A fisherman and his wife welcomed their twin sons into the world. For a while, they struggled to come up with names for the boys, but one day they noticed that one boy was always looking toward the sea, the other away, so they named their sons Toward and Away.A few years later, when the boys were old enough, the fisherman decided to teach them the family trade. So he packs up the boat, kisses his wife goodbye, and goes out to sea with his sons.
Years pass without their return. One day, at the market, the wife sees a man she recognizes as her husband. She asks him.
"Where are the boys?"
"Oh, it was horrible!" The father exclaimed, distress in his voice. "Just days after we left, Toward caught a huge fish. But the fish was relentless and fought back. They wrestled on the waves for days, before Toward's strength failed him, and the fish swallowed him whole!"
"Oh god!" The wife exclaims, "That's horrible!"
"You think that's bad?" The father asks, "You shoulda seen the one that got Away."
Why are gay dating sites so popular?
Because one man's junk is another man's treasure
I asked my wife to rate my listening skills and she said Youre an 8 on a scale of 10.
Im still not sure why she wants me to urinate on a skeleton.
Family generations successively having fewer and fewer kids
is called a receding heirline
To save money on a coffin, buy a pen from Amazon...
and use the box it came in.
My granddaughter just told me that she got a Nintendo switch.
I asked How did you turn on your Nintendo before that?
What do you call a glory hole at the police station?
The anonymous tip
How do you know that Mike Tyson is anti-religion?
Because he punches people in the faith.
A piece of string walks into a bar, bartender says, Hey we don't serve your kind in here. So the string goes outside, twists himself around and rubs himself up and down. He walks back into the bar. The bartender says, Hey aren't you that piece of string I just kicked out?
The string says, No, I'm a frayed knot.
"This ain't my first rodeo you know."
"Sir this is a petting zoo. Get off the goat."
I warned my children about blowing their whistle inside the house and I gave them one last chance.
Unfortunately, they blew it.
How come China and the USSR never had good soccer teams?
Their players draw too many red cards.
What's the best material for making a ninja suit?
Leather. It's made out of hide.
I have been reading up on decolonization
Honestly, its unsettling.
What does a non-binary person do on the toilet?
They take a she/it.
BREAKING NEWS: A car, out of control, crashed into the storefront of an Everything for a Dollar Store.
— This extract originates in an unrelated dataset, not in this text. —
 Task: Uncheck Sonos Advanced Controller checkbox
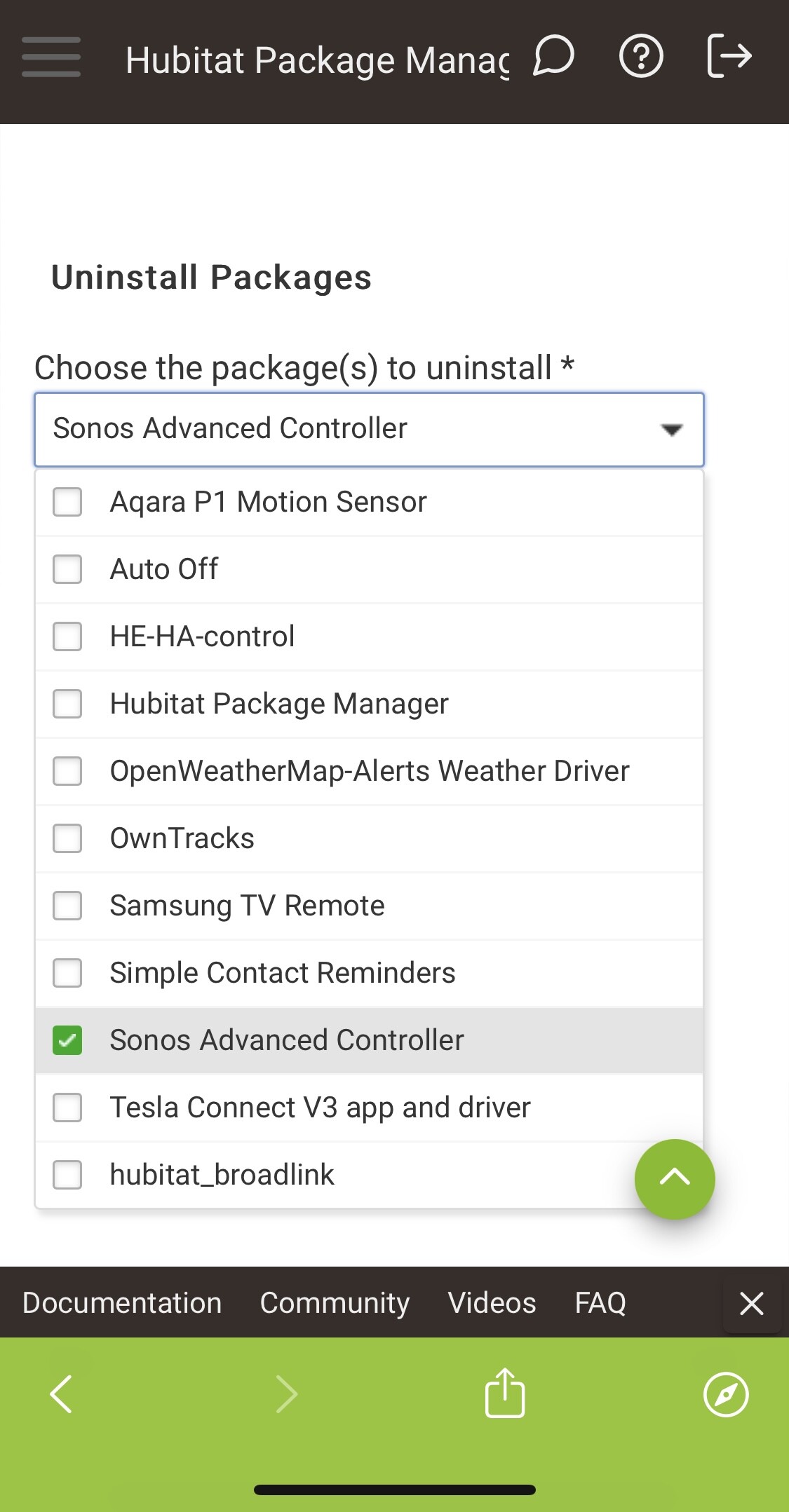tap(67, 1040)
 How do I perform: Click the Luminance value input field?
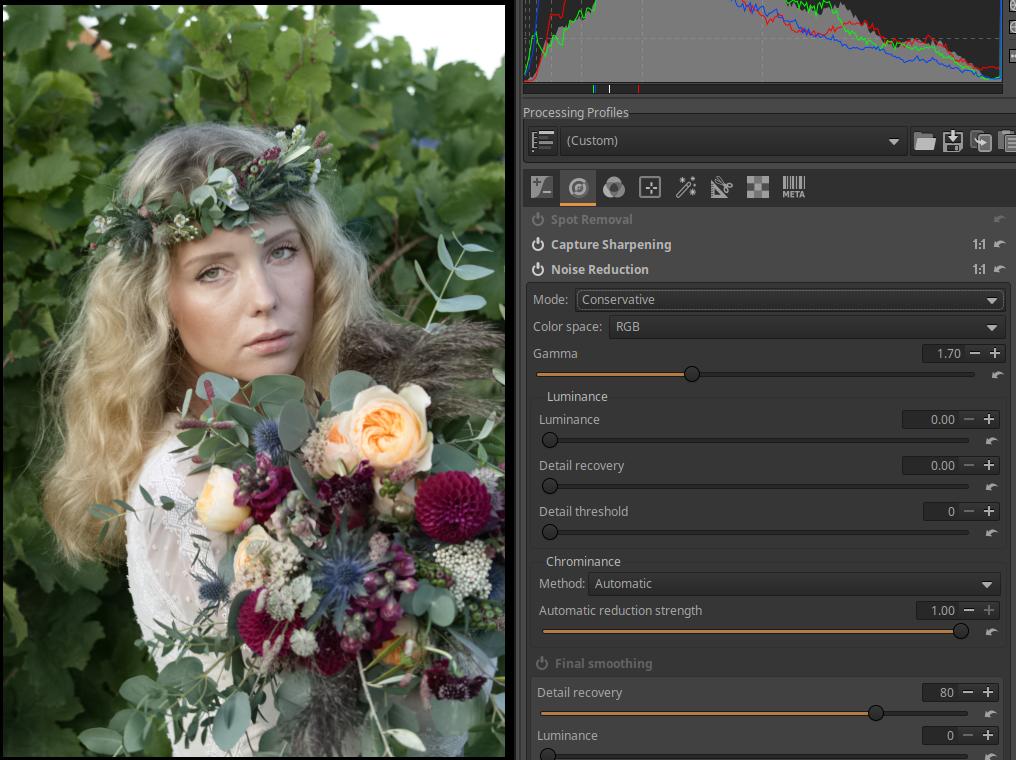[x=932, y=420]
Damages were estimated to be $1.00
What do you call a site that shows sexy Cuban desserts?
OnlyFlans
After Tim Cook stepped down as CEO of Apple. I'd hoped Trump would also step down.
Of course, I'm comparing apples to oranges.
I sued British airlines for losing my luggage
The courts dismissed me because I had no case
Where do chess players go to look for good deals
The pawn shop
I love going outdoors.
So much safer than going through windows.
Little richard used to help me do my gardening.
He lopped all the rhubarb, he lopped bamboo.